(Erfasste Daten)
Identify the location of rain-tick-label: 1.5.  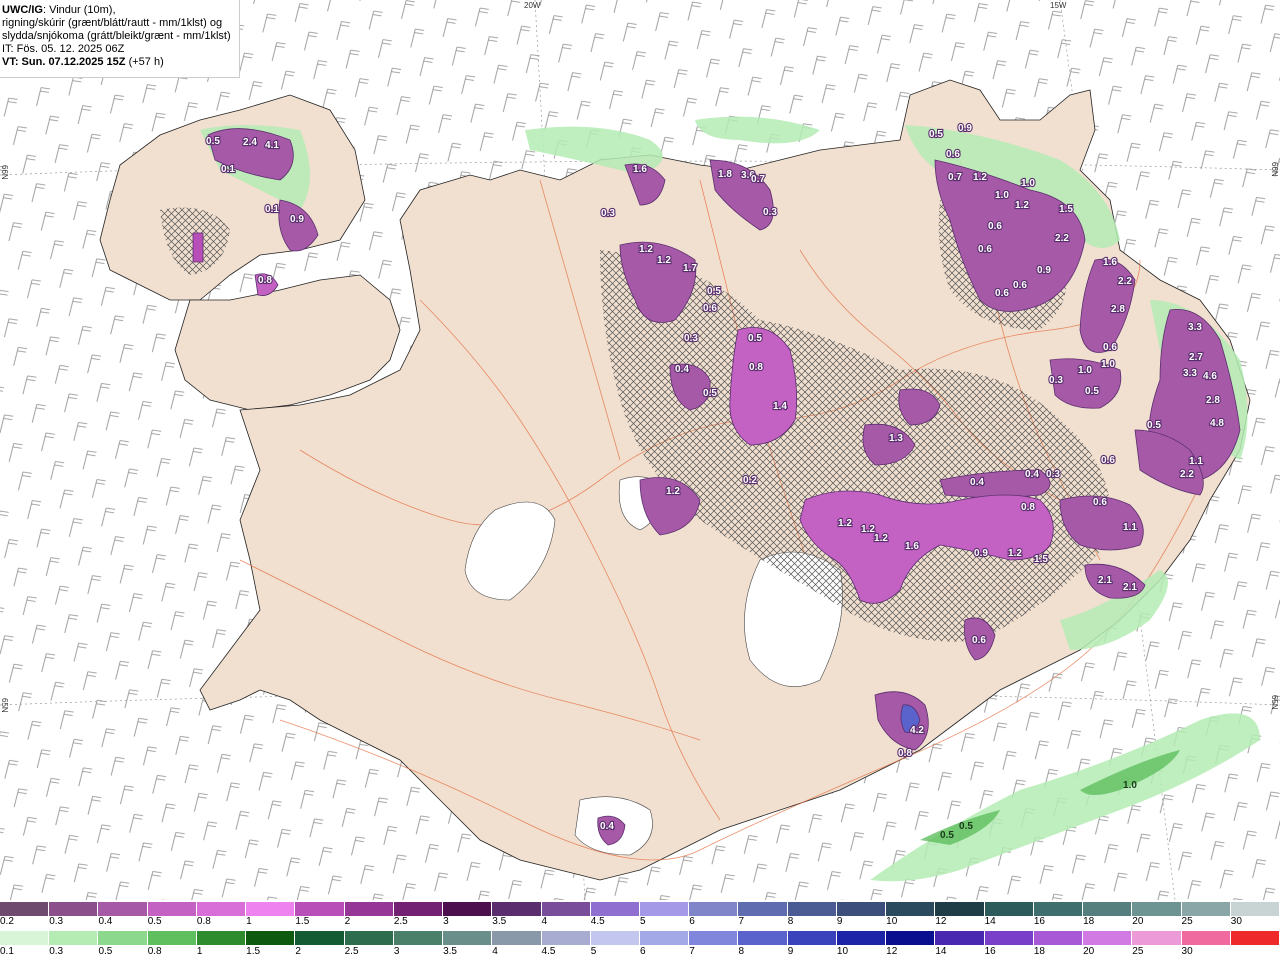
(254, 952).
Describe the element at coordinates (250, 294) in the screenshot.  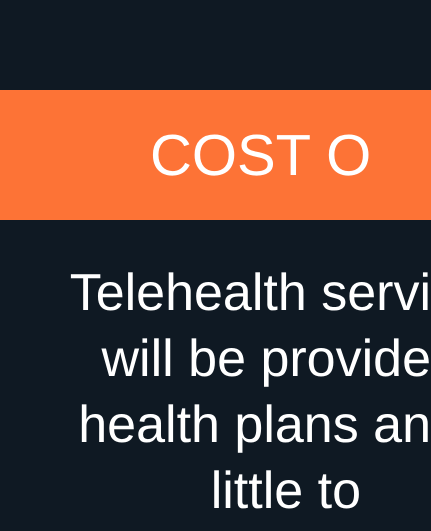
I see `body-text-line: Telehealth servi` at that location.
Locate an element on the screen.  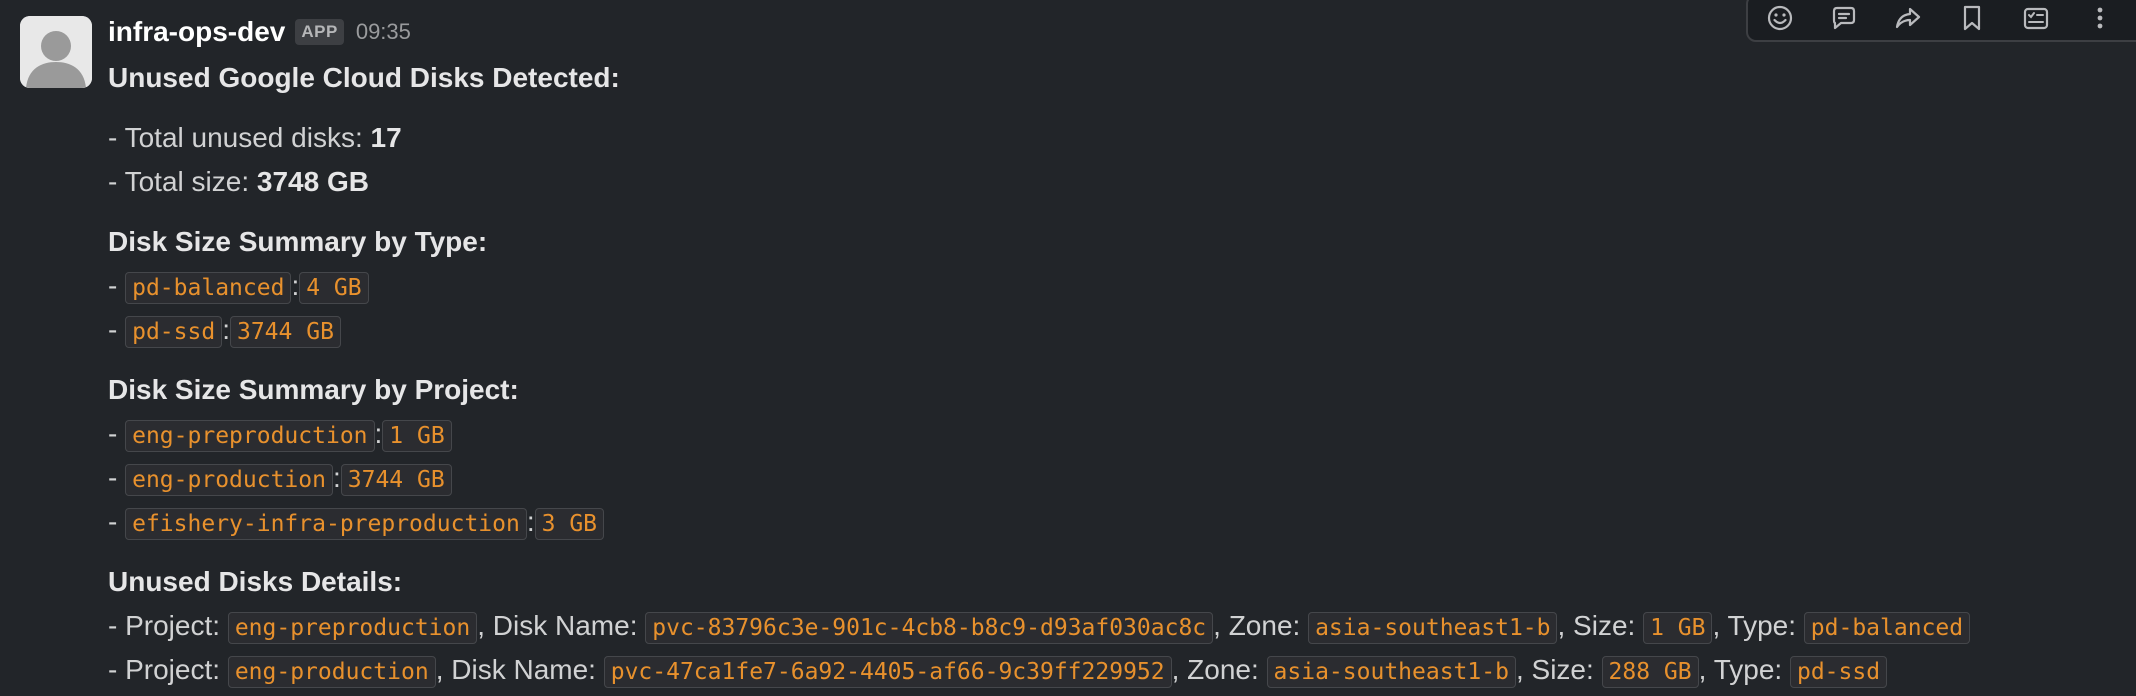
sender-name: infra-ops-dev is located at coordinates (196, 32).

#### [Erforderliche Arbeiten]
Bitte schreiben Sie das gesamte Material oben Zeile für Zeile unverändert ab und lassen Sie dabei die Bilder weg.

#### [Lösung der Aufgabe]
Identify the location of rain-tick-label: 1.5.  
(254, 952).
Describe the element at coordinates (250, 294) in the screenshot.  
I see `body-text-line: Telehealth servi` at that location.
Locate an element on the screen.  
sender-name: infra-ops-dev is located at coordinates (196, 32).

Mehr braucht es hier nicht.